> _DESAFÍO_:
Pasa a una lista numerada todas las líneas de las entradas siguientes y omite las que estén en blanco.

───── DATOS PROPORCIONADOS ─────

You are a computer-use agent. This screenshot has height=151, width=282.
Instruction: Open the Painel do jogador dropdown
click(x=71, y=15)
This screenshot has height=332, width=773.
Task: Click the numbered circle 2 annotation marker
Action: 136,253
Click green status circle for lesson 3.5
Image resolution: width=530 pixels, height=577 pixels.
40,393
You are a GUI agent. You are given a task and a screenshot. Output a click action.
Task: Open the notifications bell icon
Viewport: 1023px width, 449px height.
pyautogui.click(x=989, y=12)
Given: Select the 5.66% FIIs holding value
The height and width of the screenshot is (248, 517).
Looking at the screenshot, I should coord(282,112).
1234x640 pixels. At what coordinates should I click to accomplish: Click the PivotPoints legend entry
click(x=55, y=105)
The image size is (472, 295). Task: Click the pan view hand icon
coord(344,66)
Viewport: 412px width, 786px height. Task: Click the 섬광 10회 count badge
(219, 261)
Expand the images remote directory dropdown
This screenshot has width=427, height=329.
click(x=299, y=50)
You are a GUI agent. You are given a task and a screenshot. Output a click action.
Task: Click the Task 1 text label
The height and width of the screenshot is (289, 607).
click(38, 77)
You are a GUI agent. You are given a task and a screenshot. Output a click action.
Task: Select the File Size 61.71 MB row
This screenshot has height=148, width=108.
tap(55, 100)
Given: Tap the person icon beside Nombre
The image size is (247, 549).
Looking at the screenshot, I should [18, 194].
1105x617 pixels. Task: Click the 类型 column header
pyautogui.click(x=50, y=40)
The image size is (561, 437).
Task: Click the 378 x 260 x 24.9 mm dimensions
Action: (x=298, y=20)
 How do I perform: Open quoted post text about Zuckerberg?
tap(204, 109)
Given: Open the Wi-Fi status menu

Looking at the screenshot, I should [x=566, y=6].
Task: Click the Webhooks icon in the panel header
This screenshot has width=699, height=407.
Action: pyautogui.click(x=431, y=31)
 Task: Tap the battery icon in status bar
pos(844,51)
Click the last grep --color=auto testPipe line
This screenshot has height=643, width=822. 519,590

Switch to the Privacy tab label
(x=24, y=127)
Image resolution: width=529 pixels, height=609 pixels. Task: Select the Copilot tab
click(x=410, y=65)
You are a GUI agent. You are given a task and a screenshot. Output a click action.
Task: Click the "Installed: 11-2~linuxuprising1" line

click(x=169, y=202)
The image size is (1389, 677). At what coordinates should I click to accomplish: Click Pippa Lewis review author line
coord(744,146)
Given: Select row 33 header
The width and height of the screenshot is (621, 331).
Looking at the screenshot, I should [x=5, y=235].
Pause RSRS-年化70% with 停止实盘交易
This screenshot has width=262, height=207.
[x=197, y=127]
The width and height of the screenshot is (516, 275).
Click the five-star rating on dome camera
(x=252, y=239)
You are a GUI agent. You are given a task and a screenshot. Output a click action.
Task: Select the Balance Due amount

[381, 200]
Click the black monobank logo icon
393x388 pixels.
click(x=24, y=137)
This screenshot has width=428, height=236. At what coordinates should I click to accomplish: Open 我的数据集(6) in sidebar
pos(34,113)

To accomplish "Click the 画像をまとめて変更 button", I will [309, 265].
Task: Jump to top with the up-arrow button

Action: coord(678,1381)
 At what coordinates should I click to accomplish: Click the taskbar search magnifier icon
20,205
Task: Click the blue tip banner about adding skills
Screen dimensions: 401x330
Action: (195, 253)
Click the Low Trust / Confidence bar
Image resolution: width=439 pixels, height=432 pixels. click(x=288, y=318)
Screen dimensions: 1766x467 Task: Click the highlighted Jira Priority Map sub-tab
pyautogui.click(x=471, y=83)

─────

> _RESPUESTA ESPERADA_:
1. You are a computer-use agent. This screenshot has height=151, width=282.
2. Instruction: Open the Painel do jogador dropdown
3. click(x=71, y=15)
4. This screenshot has height=332, width=773.
5. Task: Click the numbered circle 2 annotation marker
6. Action: 136,253
7. Click green status circle for lesson 3.5
8. Image resolution: width=530 pixels, height=577 pixels.
9. 40,393
10. You are a GUI agent. You are given a task and a screenshot. Output a click action.
11. Task: Open the notifications bell icon
12. Viewport: 1023px width, 449px height.
13. pyautogui.click(x=989, y=12)
14. Given: Select the 5.66% FIIs holding value
15. The height and width of the screenshot is (248, 517).
16. Looking at the screenshot, I should coord(282,112).
17. 1234x640 pixels. At what coordinates should I click to accomplish: Click the PivotPoints legend entry
18. click(x=55, y=105)
19. The image size is (472, 295). Task: Click the pan view hand icon
20. coord(344,66)
21. Viewport: 412px width, 786px height. Task: Click the 섬광 10회 count badge
22. (219, 261)
23. Expand the images remote directory dropdown
24. This screenshot has width=427, height=329.
25. click(x=299, y=50)
26. You are a GUI agent. You are given a task and a screenshot. Output a click action.
27. Task: Click the Task 1 text label
28. The height and width of the screenshot is (289, 607).
29. click(38, 77)
30. You are a GUI agent. You are given a task and a screenshot. Output a click action.
31. Task: Select the File Size 61.71 MB row
32. This screenshot has height=148, width=108.
33. tap(55, 100)
34. Given: Tap the person icon beside Nombre
35. The image size is (247, 549).
36. Looking at the screenshot, I should [18, 194].
37. 1105x617 pixels. Task: Click the 类型 column header
38. pyautogui.click(x=50, y=40)
39. The image size is (561, 437).
40. Task: Click the 378 x 260 x 24.9 mm dimensions
41. Action: (x=298, y=20)
42.  How do I perform: Open quoted post text about Zuckerberg?
43. tap(204, 109)
44. Given: Open the Wi-Fi status menu
45. Looking at the screenshot, I should [x=566, y=6].
46. Task: Click the Webhooks icon in the panel header
47. This screenshot has width=699, height=407.
48. Action: pyautogui.click(x=431, y=31)
49.  Task: Tap the battery icon in status bar
50. pos(844,51)
51. Click the last grep --color=auto testPipe line
52. This screenshot has height=643, width=822. 519,590
53. Switch to the Privacy tab label
54. (x=24, y=127)
55. Image resolution: width=529 pixels, height=609 pixels. Task: Select the Copilot tab
56. click(x=410, y=65)
57. You are a GUI agent. You are given a task and a screenshot. Output a click action.
58. Task: Click the "Installed: 11-2~linuxuprising1" line
59. click(x=169, y=202)
60. The image size is (1389, 677). At what coordinates should I click to accomplish: Click Pippa Lewis review author line
61. coord(744,146)
62. Given: Select row 33 header
63. The width and height of the screenshot is (621, 331).
64. Looking at the screenshot, I should [x=5, y=235].
65. Pause RSRS-年化70% with 停止实盘交易
66. This screenshot has width=262, height=207.
67. [x=197, y=127]
68. The width and height of the screenshot is (516, 275).
69. Click the five-star rating on dome camera
70. (x=252, y=239)
71. You are a GUI agent. You are given a task and a screenshot. Output a click action.
72. Task: Select the Balance Due amount
73. [381, 200]
74. Click the black monobank logo icon
75. 393x388 pixels.
76. click(x=24, y=137)
77. This screenshot has width=428, height=236. At what coordinates should I click to accomplish: Open 我的数据集(6) in sidebar
78. pos(34,113)
79. To accomplish "Click the 画像をまとめて変更 button", I will [309, 265].
80. Task: Jump to top with the up-arrow button
81. Action: coord(678,1381)
82.  At what coordinates should I click to accomplish: Click the taskbar search magnifier icon
83. 20,205
84. Task: Click the blue tip banner about adding skills
85. Screen dimensions: 401x330
86. Action: (195, 253)
87. Click the Low Trust / Confidence bar
88. Image resolution: width=439 pixels, height=432 pixels. click(x=288, y=318)
89. Screen dimensions: 1766x467 Task: Click the highlighted Jira Priority Map sub-tab
90. pyautogui.click(x=471, y=83)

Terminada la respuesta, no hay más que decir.